Massive Phoenix cluster forms stars at a record pace

Posted by TG Daily Staff



Astronomers have identified an "extraordinary" galaxy cluster which scientists describe as one of largest objects in the universe.



Interestingly, stars are forming in the Phoenix cluster at the highest rate ever observed for the middle of a galaxy cluster.

Phoenix also seems to be one of the most powerful producer of X-rays - of any known cluster - and among the most massive. Plus, data indicates that the rate of hot gas cooling in the central regions of the cluster is the largest ever observed.

The Phoenix cluster is located approximately 5.7 billion light years from Earth. It is named not only for the constellation in which it is located, but also for its unique properties.

"While galaxies at the center of most clusters may have been dormant for billions of years, the central galaxy in this cluster seems to have come back to life with a new burst of star formation," explained Michael McDonald of the Massachusetts Institute of Technology (MIT). 

"The mythology of the Phoenix, a bird rising from the dead, is a great way to describe this revived object."

Similar to other galaxy clusters, Phoenix contains a vast reservoir of hot gas, which itself holds more normal matter - not dark matter - than all of the galaxies in the cluster combined. 

It was once hypothesized that the hot gas would cool over time and sink to the galaxy at the center of the cluster, forming huge numbers of stars.

However, most galaxy clusters have formed very few stars during the last few billion years. 

Astronomers now believe the supermassive black hole in the central galaxy of a cluster pumps energy into the system, preventing cooling of gas from causing a burst of star formation.


According to Ryan Foley of the Harvard-Smithsonian Center for Astrophysics in Cambridge, Mass, the famous Perseus cluster is an example of a black hole bellowing out energy and preventing the gas from cooling to form stars at a high rate. 

Repeated outbursts in the form of powerful jets from the black hole in the center of Perseus created giant cavities and produced sound waves with an incredibly deep B-flat note 57 octaves below middle C, which, in turn, keeps the gas hot.

"We thought that these very deep sounds might be found in galaxy clusters everywhere," said Foley."The Phoenix cluster is showing us this is not the case - or at least there are times the music essentially stops. Jets from the giant black hole at the center of a cluster are apparently not powerful enough to prevent the cluster gas from cooling."

With its black hole not producing powerful enough jets, the center of the Phoenix cluster is apparently buzzing with stars that are forming about 20 times faster than in the Perseus cluster. This rate is the highest seen in the center of a galaxy cluster but not the highest seen anywhere in the universe. However, other areas with the highest rates of star formation, located outside clusters, have rates only about twice as high.

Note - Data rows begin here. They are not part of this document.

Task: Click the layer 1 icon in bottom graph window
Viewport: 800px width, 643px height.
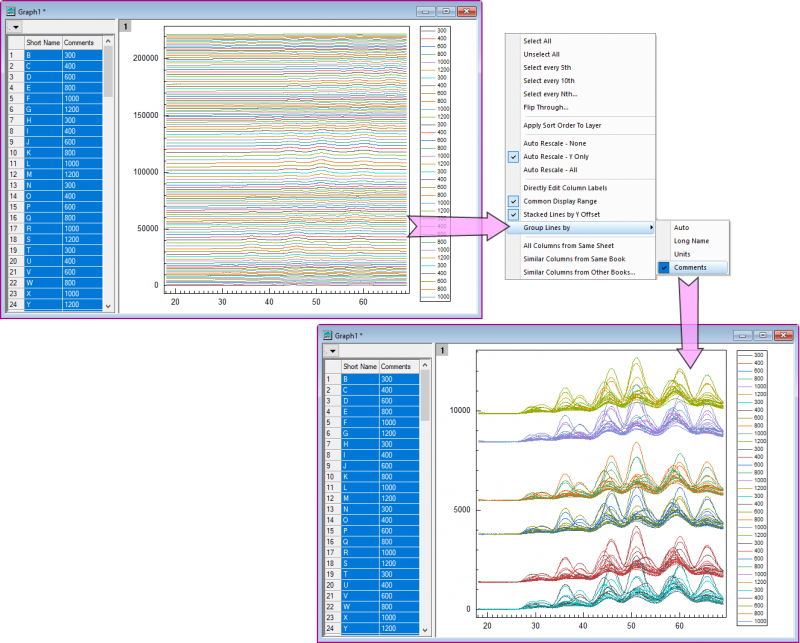Action: 442,350
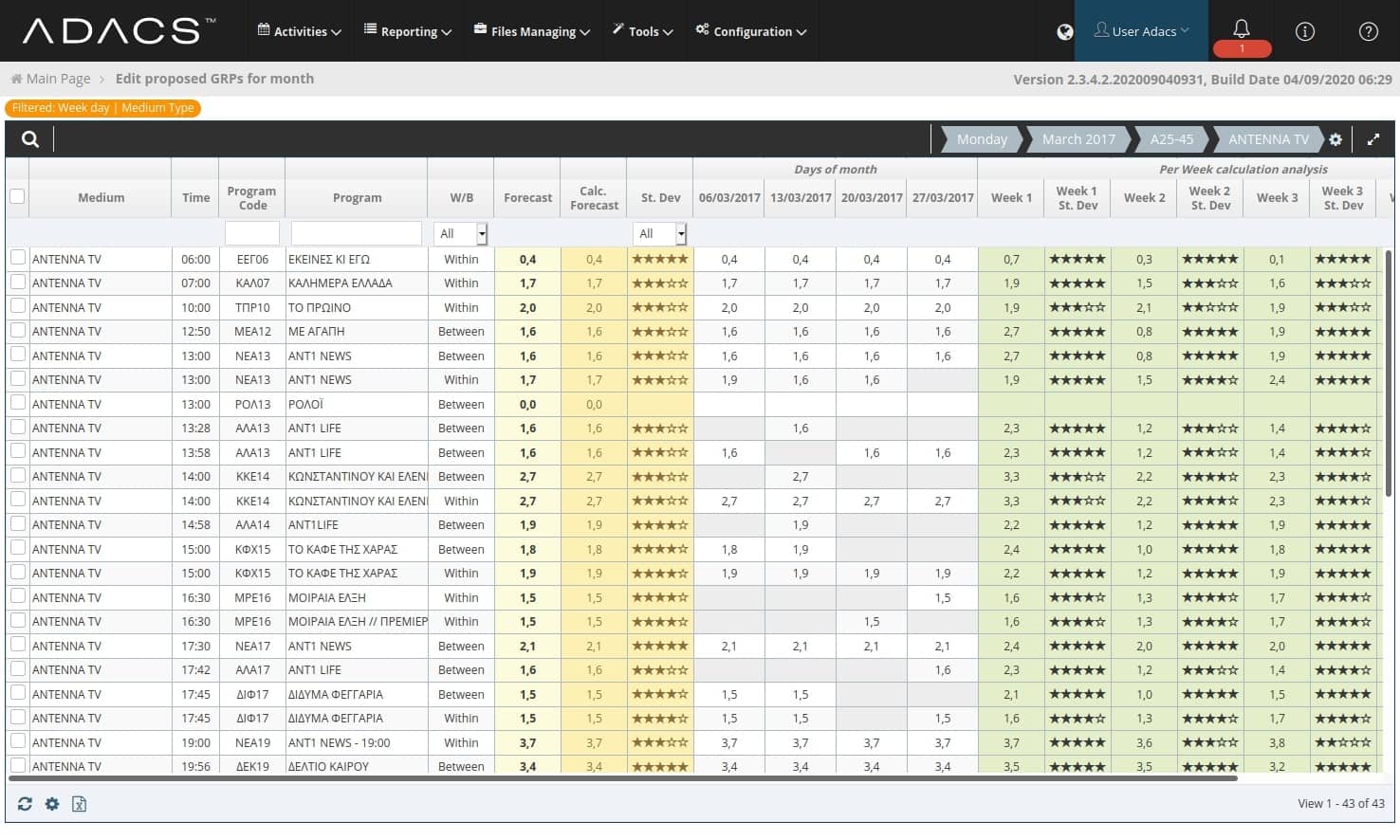Image resolution: width=1400 pixels, height=840 pixels.
Task: Check the ΕΚΕΙΝΕΣ ΚΙ ΕΓΩ 06:00 row checkbox
Action: [18, 258]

The frenetic pace of star birth and cooling of gas in the Phoenix cluster are likely causing the galaxy and the black hole to add mass very quickly - an important phase the researchers estimate will be relatively short-lived.

"The galaxy and its black hole are undergoing unsustainable growth," noted  Bradford Benson of the University of Chicago. "This growth spurt can't last longer than about a hundred million years. Otherwise, the galaxy and black hole would become much bigger than their counterparts in the nearby universe."

Remarkably, the Phoenix cluster and its central galaxy and supermassive black hole are already among the most massive known objects of their type. Because of their tremendous size, galaxy clusters are crucial objects for studying cosmology and galaxy evolution, so finding one with such extreme properties like the Phoenix cluster is important.

"This spectacular star burst is a very significant discovery because it suggests we have to rethink how the massive galaxies in the centers of clusters grow," added Martin Rees of Cambridge University. 

"The cooling of hot gas might be a much more important source of stars than previously thought."